Als wir von achtundzwanzig Jahren unser Haus gebaut haben, waren wir begeistert vom Schnitt des Grundstücks, da mehrere Himmelsrichtungen in die Gartenarchitektur eingeplant werden konnten.
Die dekorative Ostseite an der Straße mit den vielen Stauden und Blütenbüschen vor dem  lichten Metallzaun, die sonnige Südseite mit einer Terrasse, die nicht oft genutzt wird, und unsere geliebte Westseite mit Blick auf den Obstgarten nebenan.

Es war früher eine Gärtnerei, alte Dachziegel als Eingrenzung der ehemaligen Blumenbeete zeugen davon.
Wie habe ich die bunten Dahlien und Zinnien im Sommer und Herbst bewundert, welche die verstorbene Vorbesitzerin jedes Jahr als Knollen fein säuberlich in Reihen angeordnet gesetzt hat.
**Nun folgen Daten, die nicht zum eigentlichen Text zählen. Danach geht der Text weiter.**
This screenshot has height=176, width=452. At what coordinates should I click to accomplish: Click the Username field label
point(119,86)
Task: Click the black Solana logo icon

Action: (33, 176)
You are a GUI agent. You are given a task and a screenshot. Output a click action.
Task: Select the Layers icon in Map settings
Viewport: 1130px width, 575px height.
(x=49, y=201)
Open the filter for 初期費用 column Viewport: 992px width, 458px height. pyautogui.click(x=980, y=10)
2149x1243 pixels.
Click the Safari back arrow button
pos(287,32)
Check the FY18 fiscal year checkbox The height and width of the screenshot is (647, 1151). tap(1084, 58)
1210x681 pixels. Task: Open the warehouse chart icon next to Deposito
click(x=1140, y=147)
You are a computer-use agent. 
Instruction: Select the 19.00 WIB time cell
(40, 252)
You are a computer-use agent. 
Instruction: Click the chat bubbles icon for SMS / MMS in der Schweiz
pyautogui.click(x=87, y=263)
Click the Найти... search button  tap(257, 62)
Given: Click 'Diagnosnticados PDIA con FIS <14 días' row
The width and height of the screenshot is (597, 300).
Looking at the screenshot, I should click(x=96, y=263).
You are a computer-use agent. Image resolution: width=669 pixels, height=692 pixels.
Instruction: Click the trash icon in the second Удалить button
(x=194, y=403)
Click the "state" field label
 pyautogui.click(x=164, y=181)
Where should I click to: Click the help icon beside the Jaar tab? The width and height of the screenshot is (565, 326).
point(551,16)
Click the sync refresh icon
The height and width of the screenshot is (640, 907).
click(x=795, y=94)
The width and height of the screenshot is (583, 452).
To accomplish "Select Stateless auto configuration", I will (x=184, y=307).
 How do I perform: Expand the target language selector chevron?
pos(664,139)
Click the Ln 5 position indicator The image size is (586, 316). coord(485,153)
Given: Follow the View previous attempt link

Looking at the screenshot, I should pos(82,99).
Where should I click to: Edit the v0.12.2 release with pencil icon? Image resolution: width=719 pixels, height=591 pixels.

Die weinroten Rosen, die an der alten Scheune hochklettern und auch jetzt noch jedes Jahrbis zum Frost wunderbar blühen. Die verwitterten Gemäuer erinnern mich an ein altes Gut, vielleicht eine Weinkellerei mitten in der Provence.

Auf unserer Terrasse im Westen, die vor der Küche liegt und mit einer weißen Markise beschattet werden kann, scheint die Sonne beinahe so lange, wie sie untergeht, da kein Haus die Sicht versperrt. Nur der alte Holunderbusch direkt am Nachbarszaun ist im Laufe der Zeit so groß geworden, dass er Schatten wirft. Der Blick auf die alten, knorrigen Obstbäume entschädigt für diese kleine Einschränkung.

Als sich im Sommer dieses Jahres aufgrund eines recht durchlässigen Beziehungsgeflechtes vor allem zu den Nachbarn am Nordzaun  abgezeichnet hat, dass die Besitzerin, die nun vier Jahres drüben im renovierten Haus gewohnt hat, ein paar Straßen weiter bauen möchte, wurden mein Mann und ich in unserer Ruhe aufgescheucht.

Wie würde es aussehen, wenn drüben der Garten bebaut wäre, bis nahe an unserem Zaun?
Wo würde Geany ihre Streifzüge machen?
Wo würde die Sonne untergehen und vor allen Dingen wann?

Vorsichtig tasteten wir uns vor, setzten Zeichen, es gab unverfängliche Plaudereien quer über den Zaun. Kurze Besuche bei uns im Garten folgten, damit die Nachbarin sich auch von unserer Perspektive aus ein Bild machen konnte. Sie war begeistert vom Anblick der Obstbäume, die das sommerliche Bild auf geradezu idyllische Weise prägten. Dabei überrraschte sie  mich immer mit einer kleinen Topfpflanze oder einem Strauß Sonnenblumen als Geste nachbarlichen Respekts.

An dieser Stelle muss ich zugeben, dass ich meine Nachbarin sehr zu schätzen gelernt habe und nicht nur deswegen, weil sie uns eine Hälfte des Grundstücks überlassen hat. Dabei ist ihr die Trennung sicherlich nicht leicht gefallen, da sie einen Teil ihrer Kindheit drüben verbracht hat und schöne Erinnerungen an den alten Garten im Gedächtnis trägt.